Questions to ask an advisor about BRI

  • Which BRI fund families do you have access to in a managed account?
  • Can you show me a sample portfolio allocation using values-screened funds at my risk level?
  • How do you handle accounts where BRI funds aren't available — specifically my 401(k) or 403(b)?
  • Do you use positive screens in addition to exclusions, or just exclusion?
  • If I'm Catholic, are you familiar with how to align a portfolio with USCCB guidelines?
  • How do you think about the expected cost (if any) of the screens in my portfolio?

The answers reveal quickly whether an advisor is genuinely fluent in BRI or just willing to accommodate it. See our Certified Kingdom Advisor guide for more questions that separate real alignment from marketing.

Sources

  1. IRS — IRA Deduction Limits (2026); $7,000 contribution limit ($8,000 age 50+) per IRS Rev.
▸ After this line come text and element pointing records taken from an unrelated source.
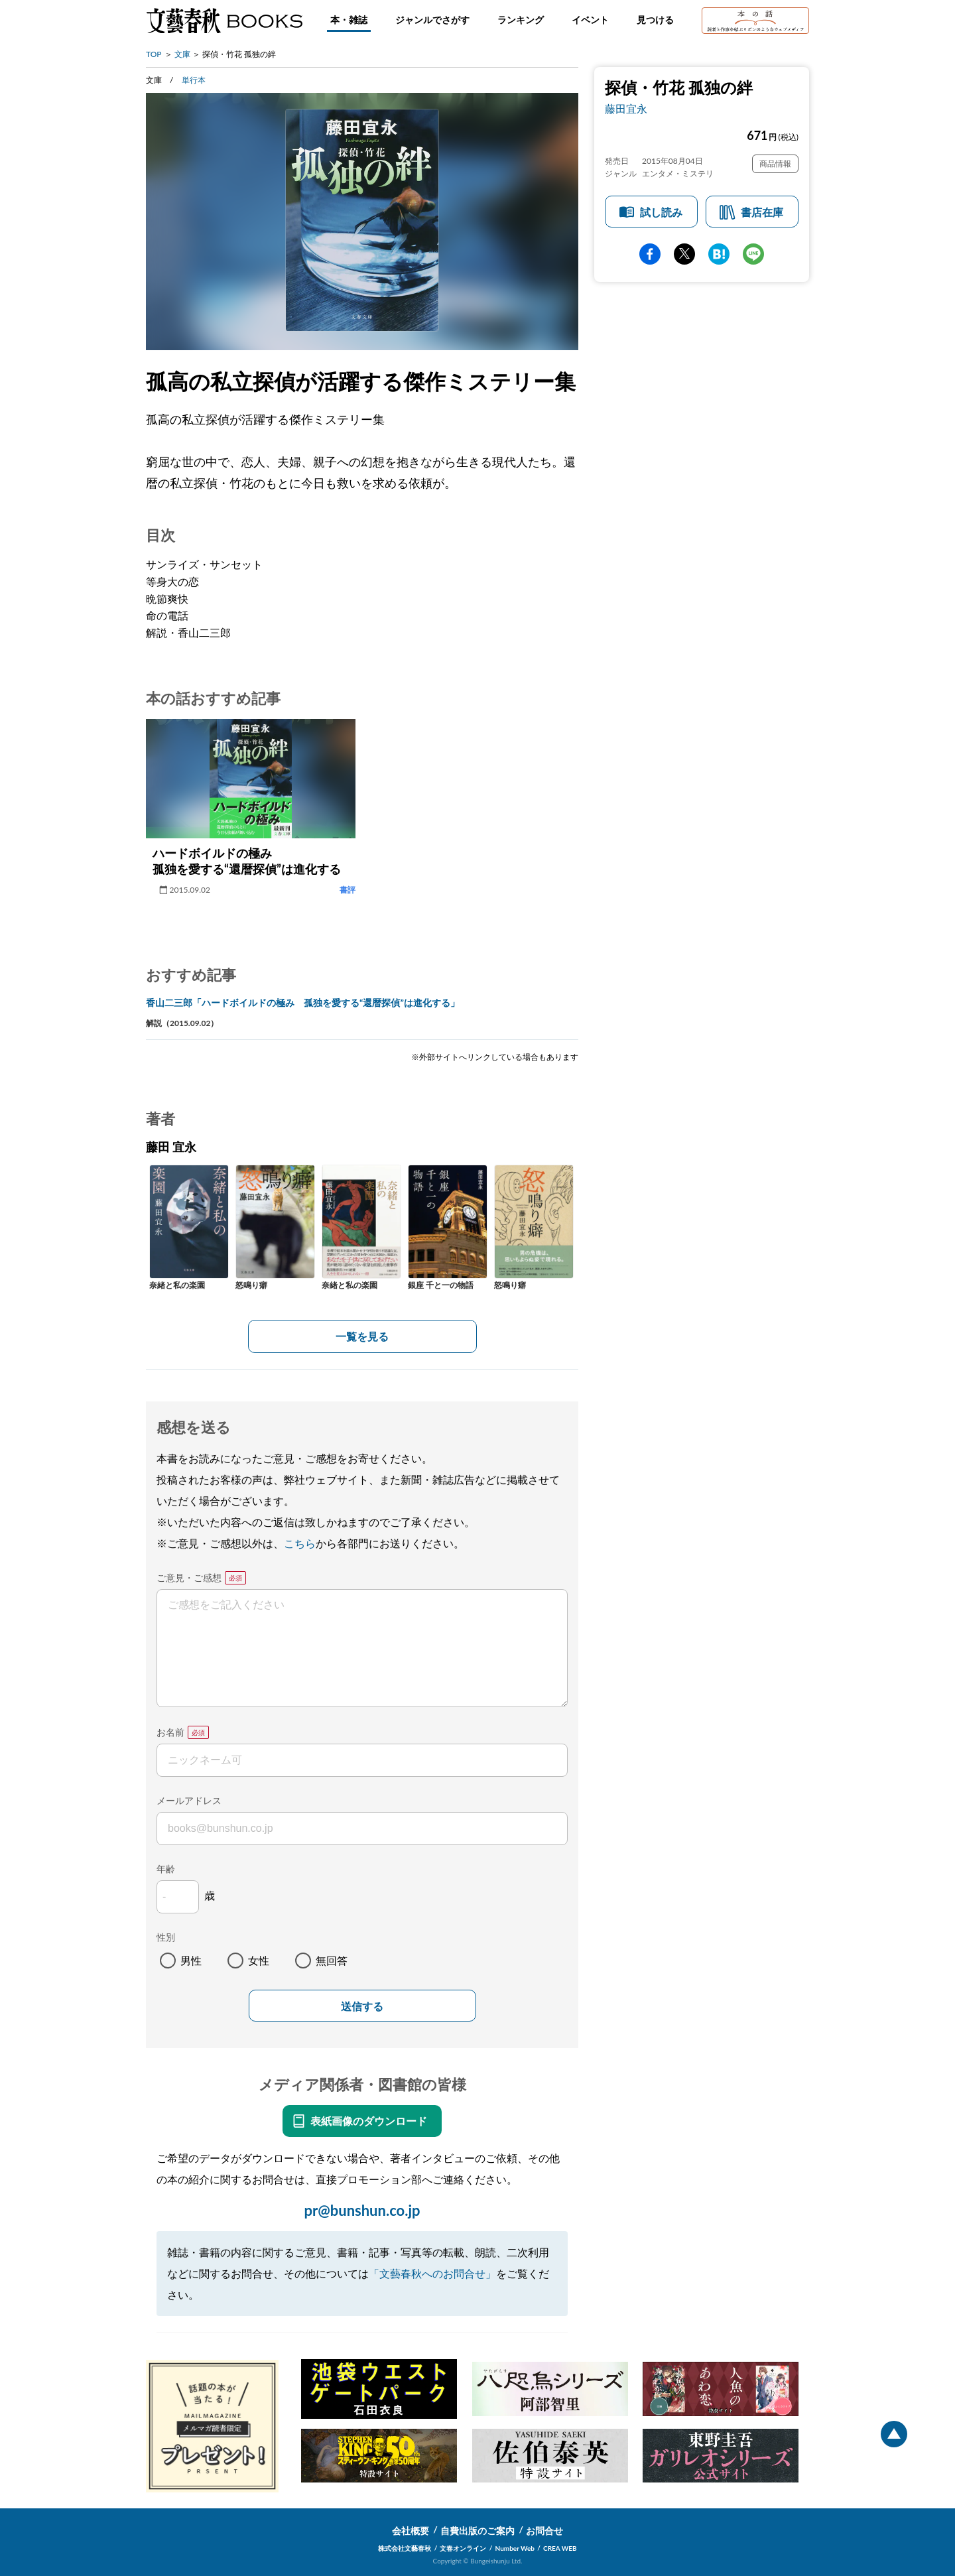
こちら (300, 1543)
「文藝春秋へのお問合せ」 (432, 2273)
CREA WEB (560, 2548)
Proc. 2025-28.
  2. USCCB Socially Responsible Investment Guidelines — U.S. Conference of Catholic Bishops, updated 2021.
  3. Kingdom Advisors — professional community for financial advisors serving clients from a biblical worldview; grants the CKA® designation.
  4. Timothy Plan — history and fund lineup of the first biblically responsible mutual fund family (est. 1994).
  5. Eventide Investments — "business as a calling" framework and fund methodology.

Values verified as of June 2026. IRA contribution limits per IRS Rev. Proc. 2025-28. USCCB guidelines per the 2021 update. Fund screens and methodologies may change — always verify with the fund's current prospectus.